However, diplomatic relations were cut off until 1972 following the overthrown of the Sukarno regime. Under the leadership of Suharto, Indonesia discretely moved closer to the United States and South Korea, even as Jakarta remained the headquarters of the Non-Aligned Movement. Despite the newfound tilt, Indonesia never formally severed ties with North Korea.

Indonesia's historic ties to North Korea were reaffirmed under president Megawati Sukarnoputri, the daughter of Sukarno, who visited Pyongyang in 2002 to build relations with-then North Korean leader Kim Jong Il, in the spirit of the friendship their fathers enjoyed.

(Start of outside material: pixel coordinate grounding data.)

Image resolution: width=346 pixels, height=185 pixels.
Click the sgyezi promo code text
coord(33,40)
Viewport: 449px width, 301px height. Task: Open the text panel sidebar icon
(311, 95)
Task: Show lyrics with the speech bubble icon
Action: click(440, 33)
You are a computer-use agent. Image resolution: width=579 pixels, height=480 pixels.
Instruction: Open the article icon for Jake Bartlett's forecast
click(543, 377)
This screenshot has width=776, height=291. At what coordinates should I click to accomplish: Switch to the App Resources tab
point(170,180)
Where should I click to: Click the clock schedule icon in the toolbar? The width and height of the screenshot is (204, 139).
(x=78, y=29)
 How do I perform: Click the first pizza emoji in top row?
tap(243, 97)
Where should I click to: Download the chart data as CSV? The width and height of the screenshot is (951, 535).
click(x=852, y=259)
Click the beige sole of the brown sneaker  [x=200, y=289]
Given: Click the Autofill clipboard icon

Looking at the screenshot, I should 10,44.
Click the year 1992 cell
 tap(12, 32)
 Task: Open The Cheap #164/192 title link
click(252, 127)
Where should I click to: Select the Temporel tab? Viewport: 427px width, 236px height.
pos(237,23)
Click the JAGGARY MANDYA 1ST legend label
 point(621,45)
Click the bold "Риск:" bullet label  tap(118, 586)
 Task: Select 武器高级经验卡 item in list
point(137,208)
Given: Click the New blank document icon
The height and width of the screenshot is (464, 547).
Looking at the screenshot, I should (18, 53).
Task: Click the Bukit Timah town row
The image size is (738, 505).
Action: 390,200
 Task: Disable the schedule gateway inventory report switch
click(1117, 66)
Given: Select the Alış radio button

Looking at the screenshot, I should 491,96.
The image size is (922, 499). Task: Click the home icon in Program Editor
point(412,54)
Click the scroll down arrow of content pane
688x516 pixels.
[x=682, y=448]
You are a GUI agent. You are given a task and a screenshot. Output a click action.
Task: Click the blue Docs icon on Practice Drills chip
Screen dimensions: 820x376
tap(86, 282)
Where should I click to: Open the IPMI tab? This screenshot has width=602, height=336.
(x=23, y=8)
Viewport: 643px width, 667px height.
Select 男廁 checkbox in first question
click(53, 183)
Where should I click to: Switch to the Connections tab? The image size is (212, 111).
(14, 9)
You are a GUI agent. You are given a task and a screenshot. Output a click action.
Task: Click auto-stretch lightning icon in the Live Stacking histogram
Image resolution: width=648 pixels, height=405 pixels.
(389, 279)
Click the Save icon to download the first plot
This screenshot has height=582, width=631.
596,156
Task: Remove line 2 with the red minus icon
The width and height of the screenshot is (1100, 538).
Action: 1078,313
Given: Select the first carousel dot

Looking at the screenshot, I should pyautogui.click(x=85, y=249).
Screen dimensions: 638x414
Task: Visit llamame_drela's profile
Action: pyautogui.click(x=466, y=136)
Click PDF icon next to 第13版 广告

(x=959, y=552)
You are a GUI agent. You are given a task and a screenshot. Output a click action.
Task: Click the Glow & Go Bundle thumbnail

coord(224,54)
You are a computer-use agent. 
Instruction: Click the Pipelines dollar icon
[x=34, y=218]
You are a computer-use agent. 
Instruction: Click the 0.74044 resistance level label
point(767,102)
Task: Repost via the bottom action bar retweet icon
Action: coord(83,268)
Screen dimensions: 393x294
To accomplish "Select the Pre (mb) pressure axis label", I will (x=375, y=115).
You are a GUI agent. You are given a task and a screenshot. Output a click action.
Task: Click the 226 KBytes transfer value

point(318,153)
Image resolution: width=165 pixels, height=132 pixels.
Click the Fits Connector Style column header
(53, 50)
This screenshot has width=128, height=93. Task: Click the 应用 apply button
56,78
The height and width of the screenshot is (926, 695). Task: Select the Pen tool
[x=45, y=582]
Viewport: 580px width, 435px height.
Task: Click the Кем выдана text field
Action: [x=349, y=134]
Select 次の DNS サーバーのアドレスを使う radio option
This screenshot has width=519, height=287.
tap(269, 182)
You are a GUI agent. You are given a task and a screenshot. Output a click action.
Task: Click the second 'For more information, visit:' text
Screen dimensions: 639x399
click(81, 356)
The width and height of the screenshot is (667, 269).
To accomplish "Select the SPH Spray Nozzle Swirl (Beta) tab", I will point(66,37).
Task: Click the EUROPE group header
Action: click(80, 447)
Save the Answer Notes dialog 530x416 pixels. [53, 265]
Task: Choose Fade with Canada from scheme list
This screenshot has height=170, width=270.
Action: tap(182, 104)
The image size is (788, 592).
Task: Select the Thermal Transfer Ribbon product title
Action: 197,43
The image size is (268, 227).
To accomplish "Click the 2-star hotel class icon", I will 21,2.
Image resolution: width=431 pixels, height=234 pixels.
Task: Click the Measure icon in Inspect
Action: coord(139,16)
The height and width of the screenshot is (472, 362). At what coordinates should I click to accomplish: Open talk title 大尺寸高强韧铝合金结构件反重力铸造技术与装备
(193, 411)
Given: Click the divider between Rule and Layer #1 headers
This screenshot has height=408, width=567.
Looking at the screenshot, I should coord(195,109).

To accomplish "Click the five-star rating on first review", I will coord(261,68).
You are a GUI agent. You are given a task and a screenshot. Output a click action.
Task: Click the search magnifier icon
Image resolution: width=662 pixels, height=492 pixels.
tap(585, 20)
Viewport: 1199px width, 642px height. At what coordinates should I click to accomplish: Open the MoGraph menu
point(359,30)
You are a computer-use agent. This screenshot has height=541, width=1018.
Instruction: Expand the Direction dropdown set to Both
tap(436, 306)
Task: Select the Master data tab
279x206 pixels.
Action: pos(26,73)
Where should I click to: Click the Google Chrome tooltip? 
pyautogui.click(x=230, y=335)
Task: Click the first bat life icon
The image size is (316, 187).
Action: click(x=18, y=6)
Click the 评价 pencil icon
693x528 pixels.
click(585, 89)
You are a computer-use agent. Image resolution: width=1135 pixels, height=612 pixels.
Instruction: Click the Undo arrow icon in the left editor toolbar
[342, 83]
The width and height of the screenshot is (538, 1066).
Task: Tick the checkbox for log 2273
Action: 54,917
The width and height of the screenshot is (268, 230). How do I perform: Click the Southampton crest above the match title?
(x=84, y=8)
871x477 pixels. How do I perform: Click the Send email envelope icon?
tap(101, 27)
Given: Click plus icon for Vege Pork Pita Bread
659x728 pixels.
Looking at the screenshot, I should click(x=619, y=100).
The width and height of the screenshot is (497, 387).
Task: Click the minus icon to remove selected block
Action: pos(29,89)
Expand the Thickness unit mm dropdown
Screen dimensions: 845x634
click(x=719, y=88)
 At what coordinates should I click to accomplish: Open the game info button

In 2002, the President of the Presidium of the Supreme People's Assembly of the Democratic People's Republic of Korea, Kim Yong-nam, met president Megawati Sukarnoputri. In 2005 Kim Yong-nam again visited Indonesia to attend the Asian-African Conference Commemorative event. In May 2012, President Kim Yong-nam paid an official visit to Jakarta. The visit prompted Indonesian activists for Human Rights and Democracy to call on President Susilo Bambang Yudhoyono to help push for the democratisation and respect for human rights in North Korea.

== Contemporary relations ==
Indonesia continues to maintain its relations with North Korea despite North Korea's poor human rights record and international isolation. Indonesia still continues to engage North Korea as it believes in dialogue, and maintains that there is no point in isolating or containing the DPRK.

=== Cultural ===

Indonesia participates in the annual Kimilsungia Flower Festival and biennially at the April Spring Friendship Art Festival (ASFAF) and International Film Festival (PIFF) in Pyongyang. Additionally, joint activities between the Indonesian Embassy in Pyongyang and the Committee for Cultural Relations with Foreign Countries (CCRFC), the Association for Friendship and Foreign Affairs North Korea is also continued.

The North Korean government operated the Pyongyang restaurant in Jakarta; serving North Korean cuisine, promoting the image of North Korea, as well as being a source of foreign currency for the North Korean government. The Pyongyang restaurant crew were all North Korean. The restaurant was closed after the death of Kim Jong Un's stepbrother.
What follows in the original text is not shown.